:: Task data ::

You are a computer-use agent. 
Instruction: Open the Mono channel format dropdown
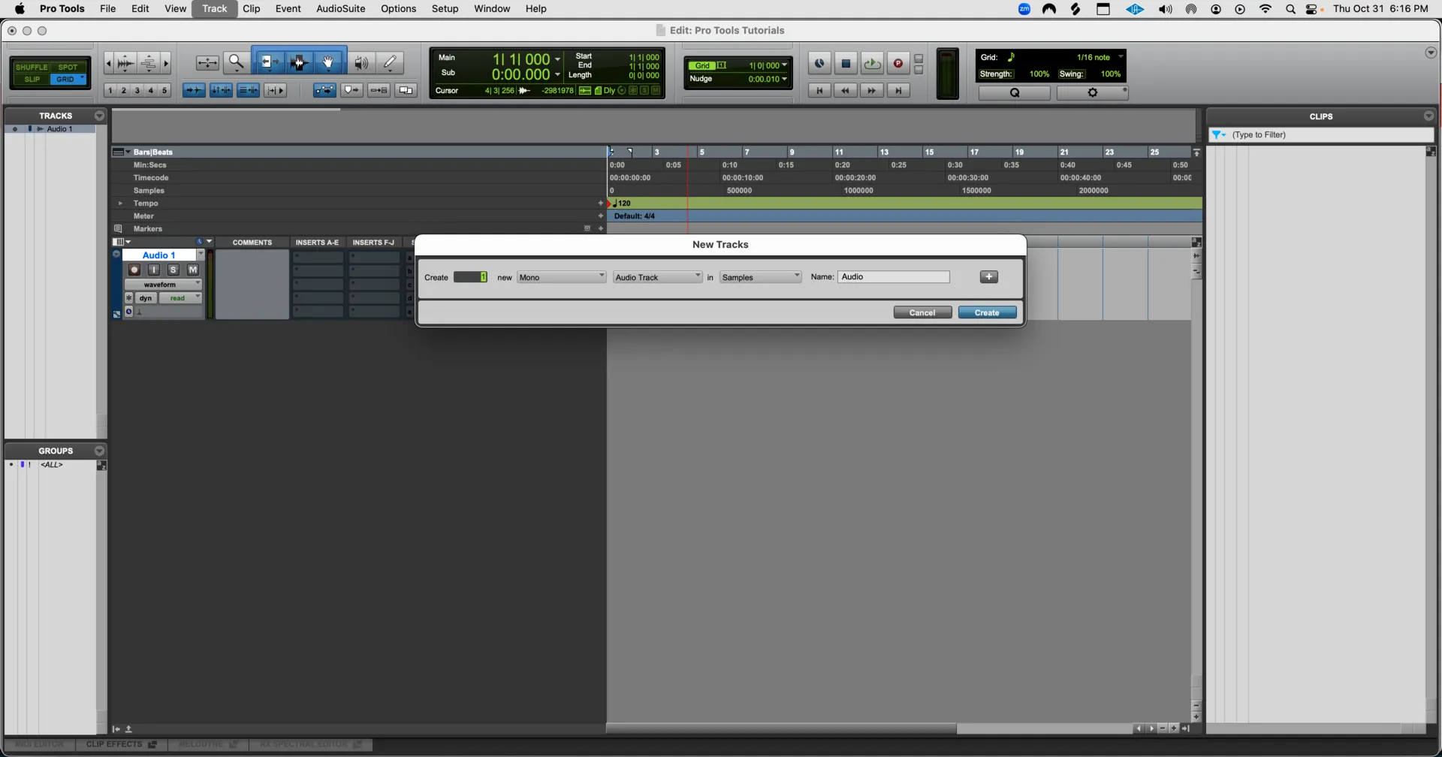[x=562, y=276]
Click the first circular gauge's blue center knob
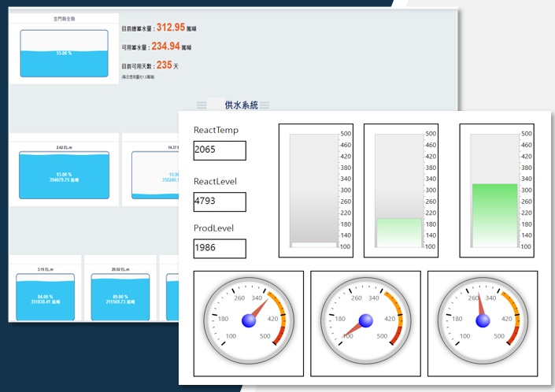The image size is (555, 392). click(249, 320)

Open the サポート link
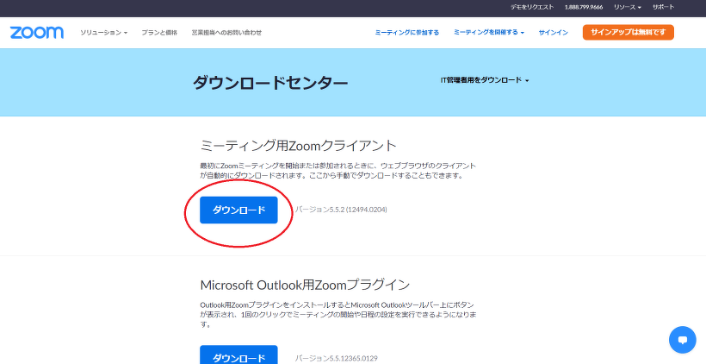click(664, 7)
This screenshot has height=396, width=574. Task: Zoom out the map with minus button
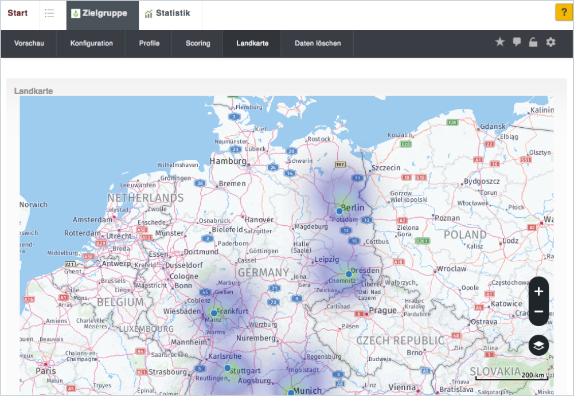[x=538, y=312]
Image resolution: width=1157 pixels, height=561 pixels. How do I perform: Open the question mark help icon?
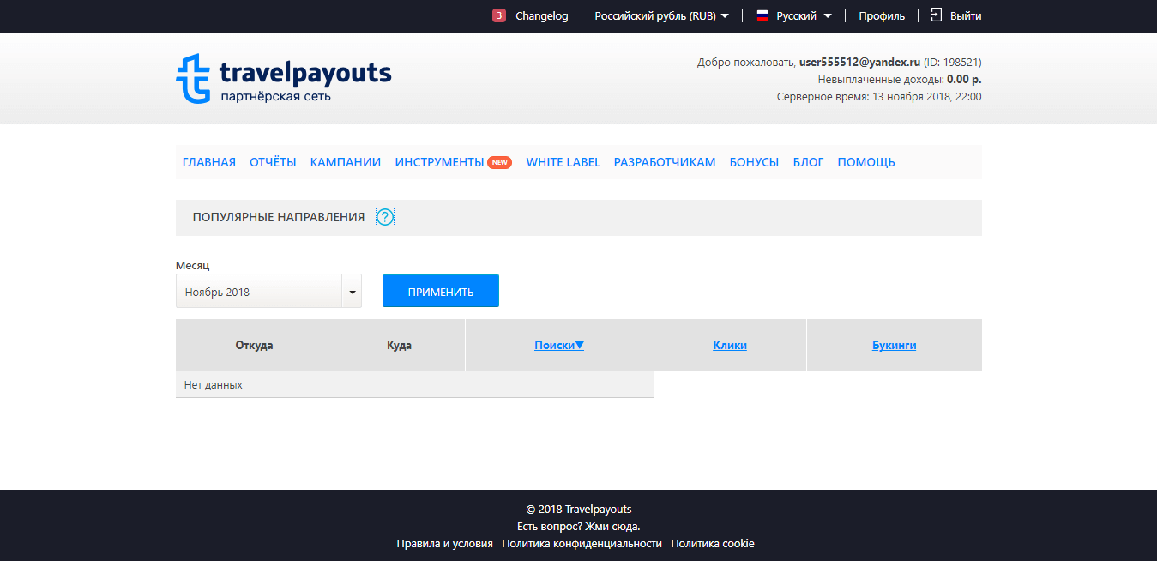pos(385,218)
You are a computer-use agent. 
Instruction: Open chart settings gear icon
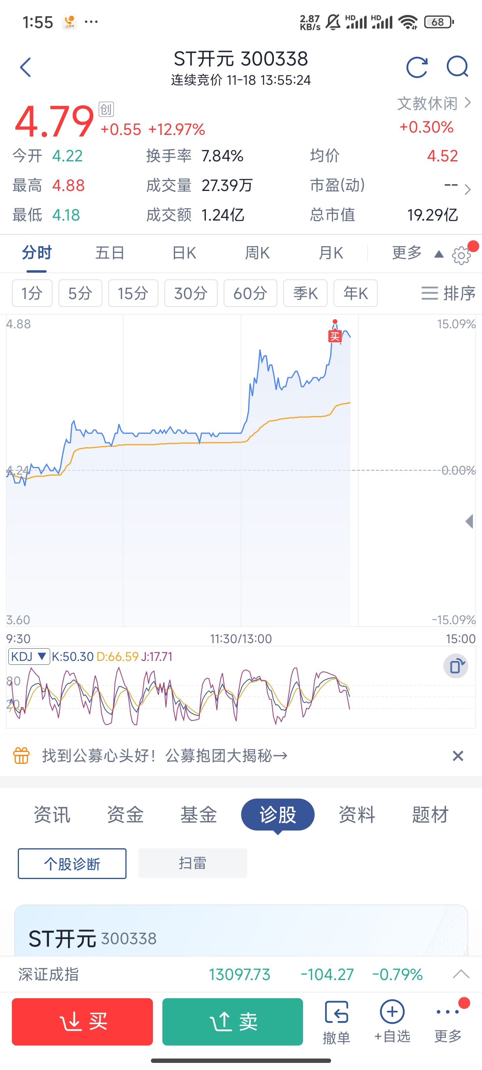click(x=461, y=255)
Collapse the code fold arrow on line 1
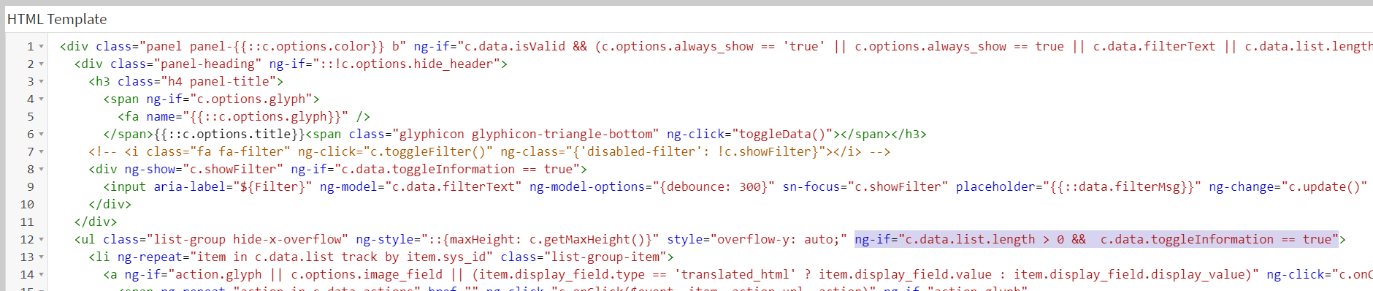This screenshot has height=291, width=1373. tap(42, 47)
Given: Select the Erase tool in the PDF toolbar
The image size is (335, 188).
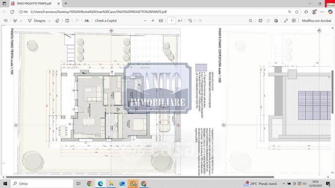Looking at the screenshot, I should point(57,20).
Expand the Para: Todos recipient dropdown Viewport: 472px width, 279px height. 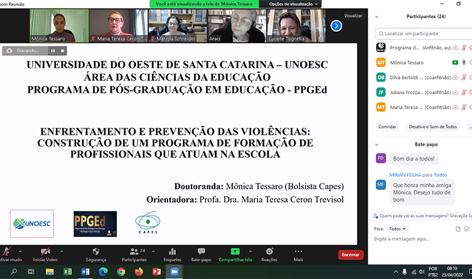395,229

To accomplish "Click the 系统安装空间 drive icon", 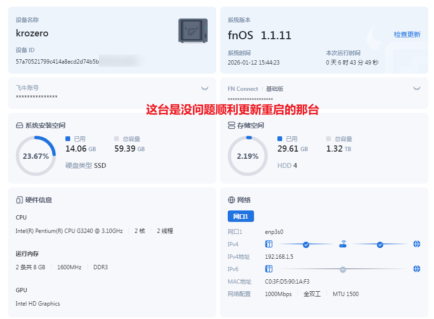I will [20, 125].
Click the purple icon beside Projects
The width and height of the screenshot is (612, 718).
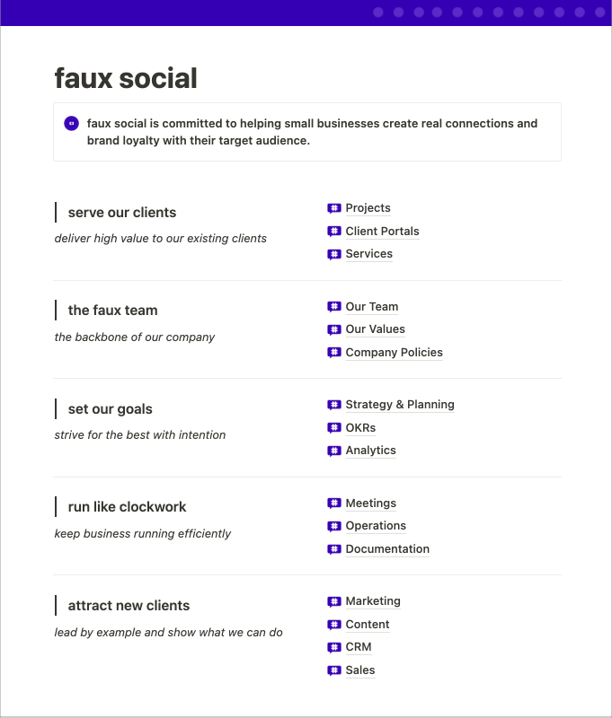[x=333, y=208]
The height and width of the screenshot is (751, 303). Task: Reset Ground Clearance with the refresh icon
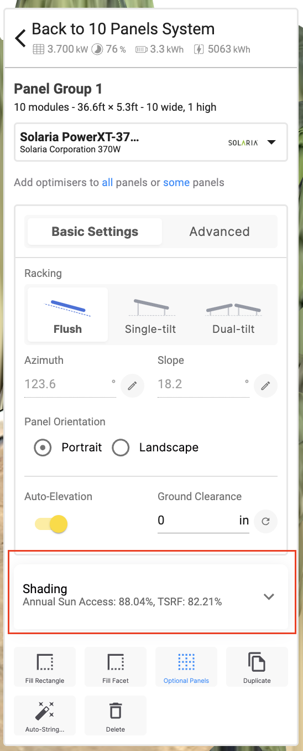(266, 521)
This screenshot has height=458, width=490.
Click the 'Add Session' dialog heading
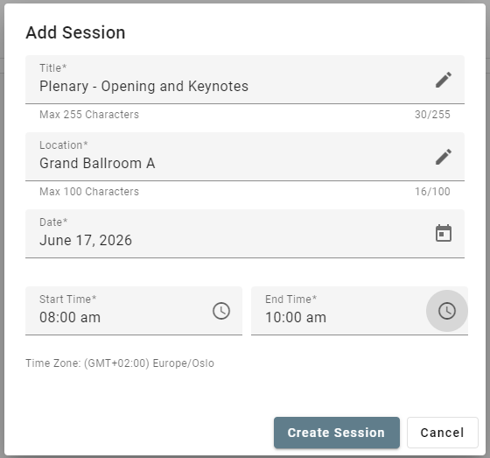[x=75, y=32]
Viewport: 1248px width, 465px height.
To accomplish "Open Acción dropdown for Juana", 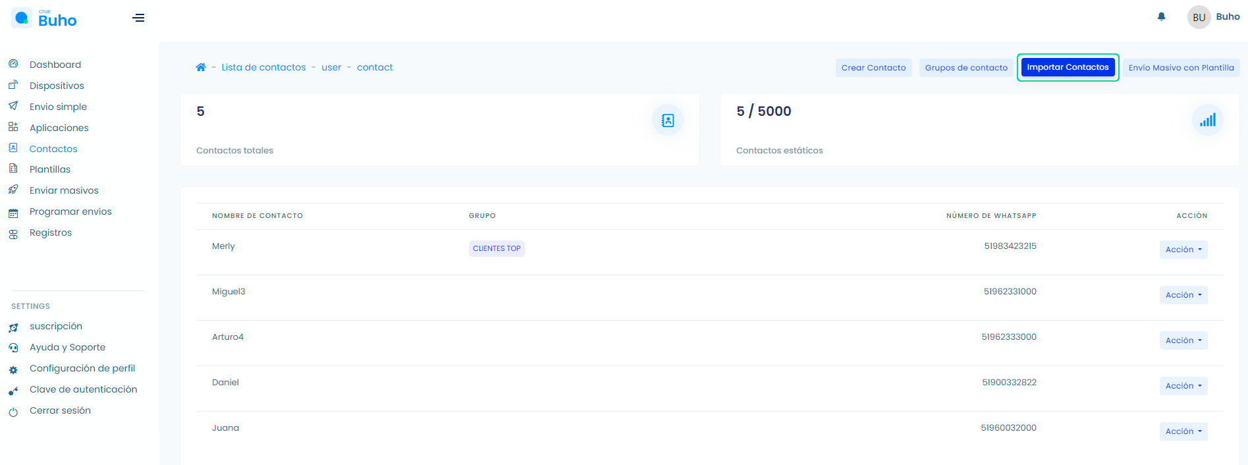I will (x=1183, y=431).
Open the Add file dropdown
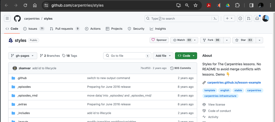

:::

» **Stated problem**
Copy the listing verbatim from its first line through the line containing "pos(385,218)", including that line, and leave out the pictures.

» **Answer to this task**
You are a computer-use agent. 
Instruction: Open the Mono channel format dropdown
[x=562, y=276]
Click the first circular gauge's blue center knob
The image size is (555, 392). click(249, 320)

Open the サポート link
click(664, 7)
This screenshot has height=396, width=574. Task: Zoom out the map with minus button
[x=538, y=312]
Image resolution: width=1157 pixels, height=561 pixels. How do I perform: Open the question mark help icon?
pos(385,218)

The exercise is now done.